● WORK TO BE COMPLETED
Rewrite the listing below with "Shortest Paths" replaced by "Connected Components", leaving every other part unchanged.

● PROVIDED ENTRIES
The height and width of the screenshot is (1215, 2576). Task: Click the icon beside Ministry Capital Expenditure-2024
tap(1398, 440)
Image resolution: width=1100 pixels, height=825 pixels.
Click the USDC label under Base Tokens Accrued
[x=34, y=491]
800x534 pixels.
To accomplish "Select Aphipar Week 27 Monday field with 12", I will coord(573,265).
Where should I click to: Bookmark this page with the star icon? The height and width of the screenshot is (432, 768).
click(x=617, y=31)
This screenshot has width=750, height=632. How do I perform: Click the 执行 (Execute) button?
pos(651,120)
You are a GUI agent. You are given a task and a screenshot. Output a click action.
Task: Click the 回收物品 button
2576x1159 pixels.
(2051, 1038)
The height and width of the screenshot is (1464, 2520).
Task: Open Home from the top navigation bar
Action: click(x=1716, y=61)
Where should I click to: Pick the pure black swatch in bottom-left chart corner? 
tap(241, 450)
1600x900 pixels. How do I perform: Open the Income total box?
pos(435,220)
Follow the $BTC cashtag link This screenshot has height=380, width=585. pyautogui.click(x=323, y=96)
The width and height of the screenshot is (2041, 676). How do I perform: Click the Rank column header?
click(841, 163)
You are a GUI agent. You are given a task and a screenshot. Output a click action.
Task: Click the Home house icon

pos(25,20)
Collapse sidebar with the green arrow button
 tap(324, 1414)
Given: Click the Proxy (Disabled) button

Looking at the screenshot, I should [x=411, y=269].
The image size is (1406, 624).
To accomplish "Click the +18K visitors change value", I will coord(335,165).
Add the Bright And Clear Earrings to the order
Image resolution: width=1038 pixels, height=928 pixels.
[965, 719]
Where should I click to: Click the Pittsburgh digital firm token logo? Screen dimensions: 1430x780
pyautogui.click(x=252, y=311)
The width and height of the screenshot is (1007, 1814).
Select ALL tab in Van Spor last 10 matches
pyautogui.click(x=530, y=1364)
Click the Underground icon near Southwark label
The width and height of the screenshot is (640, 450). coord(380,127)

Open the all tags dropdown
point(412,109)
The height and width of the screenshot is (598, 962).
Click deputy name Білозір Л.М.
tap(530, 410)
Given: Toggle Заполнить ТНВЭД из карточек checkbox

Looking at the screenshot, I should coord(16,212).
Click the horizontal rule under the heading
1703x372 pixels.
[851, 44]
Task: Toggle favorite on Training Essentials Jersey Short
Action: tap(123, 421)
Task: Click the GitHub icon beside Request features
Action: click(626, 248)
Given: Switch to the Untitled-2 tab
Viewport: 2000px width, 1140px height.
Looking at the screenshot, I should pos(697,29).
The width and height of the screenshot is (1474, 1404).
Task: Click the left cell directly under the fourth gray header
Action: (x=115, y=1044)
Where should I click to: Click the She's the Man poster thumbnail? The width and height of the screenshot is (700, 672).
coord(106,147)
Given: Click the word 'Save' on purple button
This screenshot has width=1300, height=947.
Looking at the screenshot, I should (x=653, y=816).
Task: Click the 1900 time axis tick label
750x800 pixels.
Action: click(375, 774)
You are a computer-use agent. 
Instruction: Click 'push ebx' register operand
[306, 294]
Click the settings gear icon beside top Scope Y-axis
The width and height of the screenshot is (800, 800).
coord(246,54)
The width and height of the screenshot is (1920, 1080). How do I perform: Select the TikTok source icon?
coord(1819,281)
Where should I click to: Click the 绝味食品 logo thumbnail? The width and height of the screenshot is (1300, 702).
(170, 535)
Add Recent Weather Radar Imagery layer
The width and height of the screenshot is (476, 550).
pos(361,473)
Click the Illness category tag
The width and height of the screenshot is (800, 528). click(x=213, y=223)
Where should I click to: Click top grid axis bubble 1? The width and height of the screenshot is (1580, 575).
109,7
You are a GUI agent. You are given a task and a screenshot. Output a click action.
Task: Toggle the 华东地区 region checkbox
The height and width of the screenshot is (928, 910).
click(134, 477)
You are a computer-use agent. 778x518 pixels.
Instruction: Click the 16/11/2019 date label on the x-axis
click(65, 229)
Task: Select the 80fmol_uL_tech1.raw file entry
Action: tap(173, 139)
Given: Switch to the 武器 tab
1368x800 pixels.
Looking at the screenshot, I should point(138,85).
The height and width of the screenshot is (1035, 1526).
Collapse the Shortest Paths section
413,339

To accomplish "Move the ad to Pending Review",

● TASK OUTPUT
The height and width of the screenshot is (1215, 2576). Task: Click the icon beside Ministry Capital Expenditure-2024
tap(1398, 440)
Image resolution: width=1100 pixels, height=825 pixels.
Click the USDC label under Base Tokens Accrued
[x=34, y=491]
800x534 pixels.
To accomplish "Select Aphipar Week 27 Monday field with 12", I will coord(573,265).
Where should I click to: Bookmark this page with the star icon? The height and width of the screenshot is (432, 768).
click(x=617, y=31)
This screenshot has width=750, height=632. How do I perform: Click the 执行 (Execute) button?
pos(651,120)
You are a GUI agent. You are given a task and a screenshot. Output a click action.
Task: Click the 回收物品 button
2576x1159 pixels.
(2051, 1038)
The height and width of the screenshot is (1464, 2520).
Task: Open Home from the top navigation bar
Action: click(x=1716, y=61)
Where should I click to: Pick the pure black swatch in bottom-left chart corner? 
tap(241, 450)
1600x900 pixels. How do I perform: Open the Income total box?
pos(435,220)
Follow the $BTC cashtag link This screenshot has height=380, width=585. pyautogui.click(x=323, y=96)
The width and height of the screenshot is (2041, 676). How do I perform: Click the Rank column header?
click(841, 163)
You are a GUI agent. You are given a task and a screenshot. Output a click action.
Task: Click the Home house icon

pos(25,20)
Collapse sidebar with the green arrow button
 tap(324, 1414)
Given: Click the Proxy (Disabled) button

Looking at the screenshot, I should [x=411, y=269].
The image size is (1406, 624).
To accomplish "Click the +18K visitors change value", I will coord(335,165).
Add the Bright And Clear Earrings to the order
Image resolution: width=1038 pixels, height=928 pixels.
[965, 719]
Where should I click to: Click the Pittsburgh digital firm token logo? Screen dimensions: 1430x780
pyautogui.click(x=252, y=311)
The width and height of the screenshot is (1007, 1814).
Select ALL tab in Van Spor last 10 matches
pyautogui.click(x=530, y=1364)
Click the Underground icon near Southwark label
The width and height of the screenshot is (640, 450). coord(380,127)

Open the all tags dropdown
point(412,109)
The height and width of the screenshot is (598, 962).
Click deputy name Білозір Л.М.
tap(530, 410)
Given: Toggle Заполнить ТНВЭД из карточек checkbox

Looking at the screenshot, I should coord(16,212).
Click the horizontal rule under the heading
1703x372 pixels.
[851, 44]
Task: Toggle favorite on Training Essentials Jersey Short
Action: tap(123, 421)
Task: Click the GitHub icon beside Request features
Action: click(626, 248)
Given: Switch to the Untitled-2 tab
Viewport: 2000px width, 1140px height.
Looking at the screenshot, I should pos(697,29).
The width and height of the screenshot is (1474, 1404).
Task: Click the left cell directly under the fourth gray header
Action: (x=115, y=1044)
Where should I click to: Click the She's the Man poster thumbnail? The width and height of the screenshot is (700, 672).
coord(106,147)
Given: Click the word 'Save' on purple button
This screenshot has width=1300, height=947.
Looking at the screenshot, I should (x=653, y=816).
Task: Click the 1900 time axis tick label
750x800 pixels.
Action: click(375, 774)
You are a computer-use agent. 
Instruction: Click 'push ebx' register operand
[306, 294]
Click the settings gear icon beside top Scope Y-axis
The width and height of the screenshot is (800, 800).
coord(246,54)
The width and height of the screenshot is (1920, 1080). How do I perform: Select the TikTok source icon?
coord(1819,281)
Where should I click to: Click the 绝味食品 logo thumbnail? The width and height of the screenshot is (1300, 702).
(170, 535)
Add Recent Weather Radar Imagery layer
The width and height of the screenshot is (476, 550).
pos(361,473)
Click the Illness category tag
The width and height of the screenshot is (800, 528). click(x=213, y=223)
Where should I click to: Click top grid axis bubble 1? The width and height of the screenshot is (1580, 575).
109,7
You are a GUI agent. You are given a task and a screenshot. Output a click action.
Task: Toggle the 华东地区 region checkbox
The height and width of the screenshot is (928, 910).
click(134, 477)
You are a computer-use agent. 778x518 pixels.
Instruction: Click the 16/11/2019 date label on the x-axis
click(65, 229)
Task: Select the 80fmol_uL_tech1.raw file entry
Action: tap(173, 139)
Given: Switch to the 武器 tab
1368x800 pixels.
Looking at the screenshot, I should point(138,85).
The height and width of the screenshot is (1035, 1526).
Collapse the Connected Components section
413,339

To accomplish "Move the ad to Pending Review",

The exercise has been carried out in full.